Rolling deep = how many bikes u think


INKEDUP said:


> COOL THAT MEANS WE ROLLING DEEP!!


----------



## LIL GOODTIMES CC (Jan 28, 2005)

mr.widow-maker said:


> Rolling deep = how many bikes u think


We won't know to the day of show. It's mother days n some member will be with there mommas


----------



## mr.widow-maker (Nov 30, 2011)

Others take there mommahs .lol


LIL GOODTIMES CC said:


> We won't know to the day of show. It's mother days n some member will be with there mommas


----------



## Socal#13 (Apr 2, 2012)

mr.widow-maker said:


> Others take there mommahs .lol


shit homie my moms dont even want my bike in the house cus she thinks lowrideing will take me back to my stupid days in the ganglife...


----------



## Socal#13 (Apr 2, 2012)

My to homie nd I never imajend to be askt to join the club...


INKEDUP said:


> VIEJITOS WAS ONE OF THE FIRST CLUBSI LOOKED UP TO WHEN I WAS YOUNGER....THEY USED TO ROLL DEEP IN OXNARD


----------



## INKEDUP (Jan 10, 2012)

mr.widow-maker said:


> Rolling deep = how many bikes u think


DEPENDS...BETWEEN 5 TO 25+


----------



## LIL GOODTIMES CC (Jan 28, 2005)

Maybe this much 
http://youtu.be/XZSC9WN2tMQ


----------



## mr.widow-maker (Nov 30, 2011)

TTT


----------



## INKEDUP (Jan 10, 2012)

LIL GOODTIMES CC said:


> Maybe this much
> http://youtu.be/XZSC9WN2tMQ


THATS JUST SOME


----------



## LIL GOODTIMES CC (Jan 28, 2005)

Since I can't walk I'm brining this to. Let me know anybody want to compete with me lol


----------



## INKEDUP (Jan 10, 2012)

LIL GOODTIMES CC said:


> Since I can't walk I'm brining this to. Let me know anybody want to compete with me lol


DAMN HOMIE U NEED A PAINTJOB N SOME SPOKES N UR GOOD TO GO!LOL


----------



## Socal#13 (Apr 2, 2012)

Viejitos I.E will be takeing from 15 to 20 nd if our new menber go to ur meeting friday will have more nd we got more chapters comeing as welll...


----------



## INKEDUP (Jan 10, 2012)

Socal#13 said:


> Viejitos I.E will be takeing from 15 to 20 nd if our new menber go to ur meeting friday will have more nd we got more chapters comeing as welll...

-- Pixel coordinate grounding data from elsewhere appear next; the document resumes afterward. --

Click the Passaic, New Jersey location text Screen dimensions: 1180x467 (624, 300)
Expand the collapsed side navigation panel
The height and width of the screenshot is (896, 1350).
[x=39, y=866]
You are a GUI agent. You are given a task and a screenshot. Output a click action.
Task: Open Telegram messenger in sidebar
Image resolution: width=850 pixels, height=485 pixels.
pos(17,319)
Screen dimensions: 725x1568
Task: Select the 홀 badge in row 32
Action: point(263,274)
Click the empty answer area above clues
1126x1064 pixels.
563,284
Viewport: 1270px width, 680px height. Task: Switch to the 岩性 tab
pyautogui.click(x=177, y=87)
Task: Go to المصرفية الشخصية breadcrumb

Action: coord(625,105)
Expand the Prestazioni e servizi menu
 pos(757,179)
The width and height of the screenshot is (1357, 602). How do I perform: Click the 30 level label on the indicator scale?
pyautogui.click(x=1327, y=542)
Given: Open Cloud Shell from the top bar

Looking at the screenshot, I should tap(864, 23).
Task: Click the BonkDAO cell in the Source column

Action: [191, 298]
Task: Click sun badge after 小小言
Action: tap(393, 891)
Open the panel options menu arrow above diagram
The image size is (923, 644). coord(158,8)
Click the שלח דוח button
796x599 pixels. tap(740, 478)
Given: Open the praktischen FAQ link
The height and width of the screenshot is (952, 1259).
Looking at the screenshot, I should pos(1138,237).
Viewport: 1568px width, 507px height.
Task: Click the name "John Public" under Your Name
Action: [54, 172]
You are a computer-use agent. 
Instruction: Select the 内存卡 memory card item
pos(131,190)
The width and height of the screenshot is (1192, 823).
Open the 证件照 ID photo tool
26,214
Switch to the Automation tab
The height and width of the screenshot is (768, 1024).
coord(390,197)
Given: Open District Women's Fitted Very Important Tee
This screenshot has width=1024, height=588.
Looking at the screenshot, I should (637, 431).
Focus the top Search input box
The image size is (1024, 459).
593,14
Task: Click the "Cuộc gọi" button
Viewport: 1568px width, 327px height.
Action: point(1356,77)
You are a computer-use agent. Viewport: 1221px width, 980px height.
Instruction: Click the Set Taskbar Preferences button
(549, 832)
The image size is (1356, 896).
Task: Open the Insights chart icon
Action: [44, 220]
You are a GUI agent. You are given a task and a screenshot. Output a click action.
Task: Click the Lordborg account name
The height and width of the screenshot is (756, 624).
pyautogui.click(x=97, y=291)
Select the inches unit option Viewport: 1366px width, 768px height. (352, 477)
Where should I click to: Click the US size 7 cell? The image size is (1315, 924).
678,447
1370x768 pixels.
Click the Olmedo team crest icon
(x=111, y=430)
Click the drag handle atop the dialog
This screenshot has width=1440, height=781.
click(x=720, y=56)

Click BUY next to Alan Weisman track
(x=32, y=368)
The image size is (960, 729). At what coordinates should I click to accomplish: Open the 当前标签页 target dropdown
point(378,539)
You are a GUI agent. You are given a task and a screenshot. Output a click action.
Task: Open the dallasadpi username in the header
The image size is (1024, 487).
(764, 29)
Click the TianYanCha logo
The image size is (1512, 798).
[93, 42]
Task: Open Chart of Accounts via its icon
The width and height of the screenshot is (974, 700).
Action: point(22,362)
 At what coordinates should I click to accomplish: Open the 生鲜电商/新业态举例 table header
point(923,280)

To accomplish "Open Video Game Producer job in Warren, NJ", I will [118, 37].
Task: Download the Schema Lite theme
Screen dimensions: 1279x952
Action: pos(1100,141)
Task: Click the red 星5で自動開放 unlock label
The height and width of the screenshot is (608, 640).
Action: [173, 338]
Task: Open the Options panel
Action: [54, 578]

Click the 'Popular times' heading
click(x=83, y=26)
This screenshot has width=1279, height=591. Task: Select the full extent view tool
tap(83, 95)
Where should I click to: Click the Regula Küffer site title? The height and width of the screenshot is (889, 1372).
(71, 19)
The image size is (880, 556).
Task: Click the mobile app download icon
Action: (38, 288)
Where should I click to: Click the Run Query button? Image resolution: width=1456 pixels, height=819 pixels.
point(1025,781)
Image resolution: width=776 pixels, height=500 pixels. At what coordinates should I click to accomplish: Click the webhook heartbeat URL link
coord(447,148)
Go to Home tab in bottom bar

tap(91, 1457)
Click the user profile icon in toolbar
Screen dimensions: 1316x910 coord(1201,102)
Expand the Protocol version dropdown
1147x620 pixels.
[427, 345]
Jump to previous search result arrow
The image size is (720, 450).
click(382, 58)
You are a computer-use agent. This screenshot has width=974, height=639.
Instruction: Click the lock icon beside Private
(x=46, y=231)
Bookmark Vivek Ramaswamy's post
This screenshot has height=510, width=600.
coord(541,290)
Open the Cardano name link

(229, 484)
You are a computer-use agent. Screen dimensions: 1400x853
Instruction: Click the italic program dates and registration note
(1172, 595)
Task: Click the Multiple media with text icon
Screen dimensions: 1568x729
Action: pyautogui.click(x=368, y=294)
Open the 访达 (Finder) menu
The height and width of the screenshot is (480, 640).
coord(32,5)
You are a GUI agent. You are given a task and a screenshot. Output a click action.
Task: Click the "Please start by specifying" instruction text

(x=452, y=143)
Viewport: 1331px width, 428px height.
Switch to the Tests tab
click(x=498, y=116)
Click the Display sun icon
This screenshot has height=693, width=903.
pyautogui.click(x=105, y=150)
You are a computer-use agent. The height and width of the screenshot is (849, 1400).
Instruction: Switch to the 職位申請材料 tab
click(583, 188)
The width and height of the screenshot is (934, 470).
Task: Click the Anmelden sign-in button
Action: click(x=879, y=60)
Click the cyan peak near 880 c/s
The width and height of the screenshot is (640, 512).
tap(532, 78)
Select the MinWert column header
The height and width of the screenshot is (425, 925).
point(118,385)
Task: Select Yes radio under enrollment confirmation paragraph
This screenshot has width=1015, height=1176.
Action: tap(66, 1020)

DATS WUZ UP!!! VIEJITOS BACK IN THE GAME!!!!


----------



## LIL GOODTIMES CC (Jan 28, 2005)

INKEDUP said:


> DAMN HOMIE U NEED A PAINTJOB N SOME SPOKES N UR GOOD TO GO!LOL


Lol I was thinkn about painting it n leafing it up


----------



## Socal#13 (Apr 2, 2012)

INKEDUP said:


> DATS WUZ UP!!! VIEJITOS BACK IN THE GAME!!!!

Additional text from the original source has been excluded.